Die Schönheit von Gottes Güte und Weisheit ist in allen Gegensätzen dieser Welt gegenwärtig. Geschehen sie zu ihrer Zeit, kann dies erkannt und gelebt werden. Diese mystische Einsicht Kohelets basiert auf dem bedingungslosen Annehmen und Gestalten, ja Lieben der Wirklichkeit, wie sie hier und jetzt ist. Dies ist weder eine Verklärung der Wirklichkeit, noch ein fatalistisches Hinnehmen dessen, was ist, sondern die Realisation vom Geheimnis der Gegenwart in allen Dingen. Wer seine Welt so erkennt und lebt, ist klar und realistisch bei dem, was ist, sieht im Augenblick das Potential der Güte und Weisheit Gottes und macht daraus in allem das Beste. Ob Gebären oder Sterben, Zerreissen oder Nähen, Krieg oder Frieden – in diesem und seinem Gegenteil, in jedem Konflikt kommt diese Glaubensgewissheit jeden Moment zur Geltung. Weil es indes dem Menschen schwerfällt, ständig im Moment zu sein, und weil er nicht immer bereit ist, die Wirklichkeit zu realisieren, wie sie ist, bleibt die Gewissheit der Gegenwart Gottes prekär, bedarf der Plausibilisierung und muss sich immer wieder neu bewähren. Doch im Grunde war, ist und bleibt dies stets die Wirklichkeit. Im Geheimnis der Gegenwart geht nichts verloren, sind Vergangenheit und Zukunft ständig gegenwärtig, bleiben die Lichter und Schatten der Zeit, und mitten darin klingt die Schönheit der Stille Gottes.

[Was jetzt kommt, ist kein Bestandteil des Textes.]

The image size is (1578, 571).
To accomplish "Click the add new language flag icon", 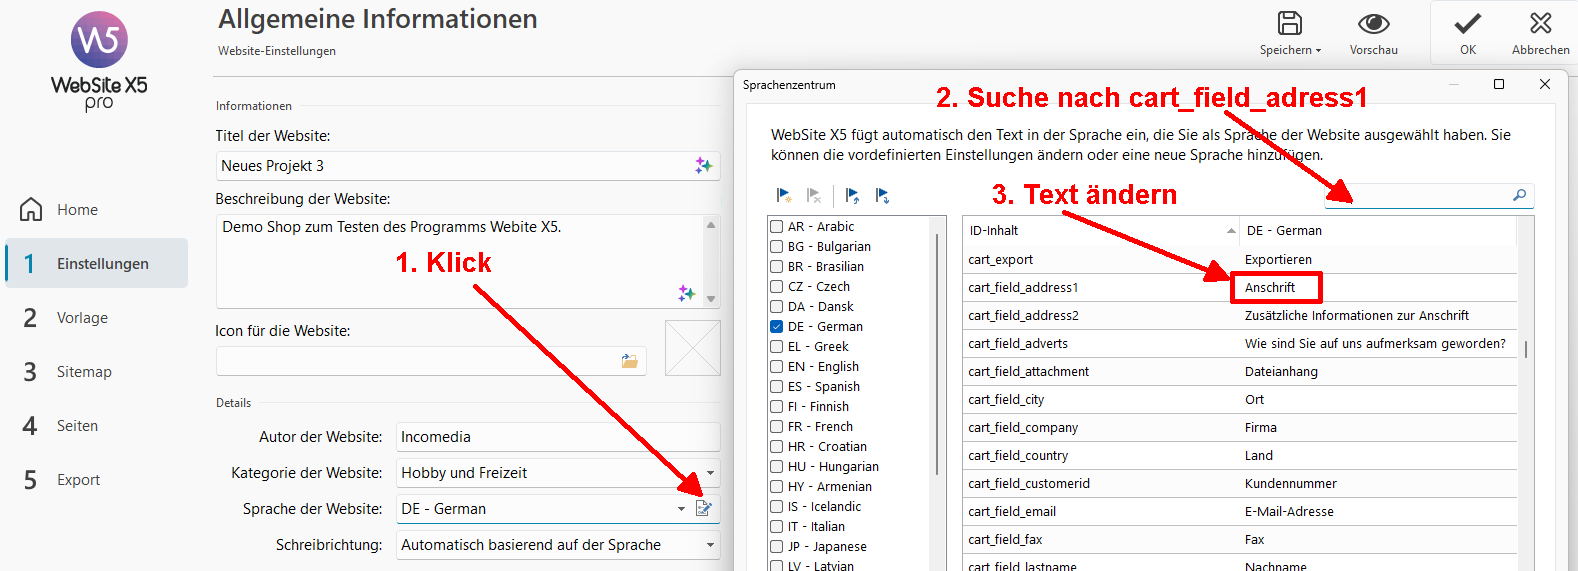I will [784, 195].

Ja, jeder Moment ist ein schöner Moment. Doch damit dies zur belastbaren und nachhaltigen Glaubensgewissheit wird, ist ein langer und existentieller Prozess nötig. Abnehmen kann man diesen Prozess niemandem. Entweder vollziehe ich ihn höchst persönlich, oder er ist für mich nicht Wirklichkeit. Wird indes die Schönheit der Güte und Weisheit Gottes gegenwärtig, ist auch und gerade ein Moment von Not und Konflikt ein schöner Moment. Beten wird also, dass wir zu jener Schönheit des Glaubens finden, die uns durch alle Hochs und Tiefs des Lebens und Sterbens trägt. Amen.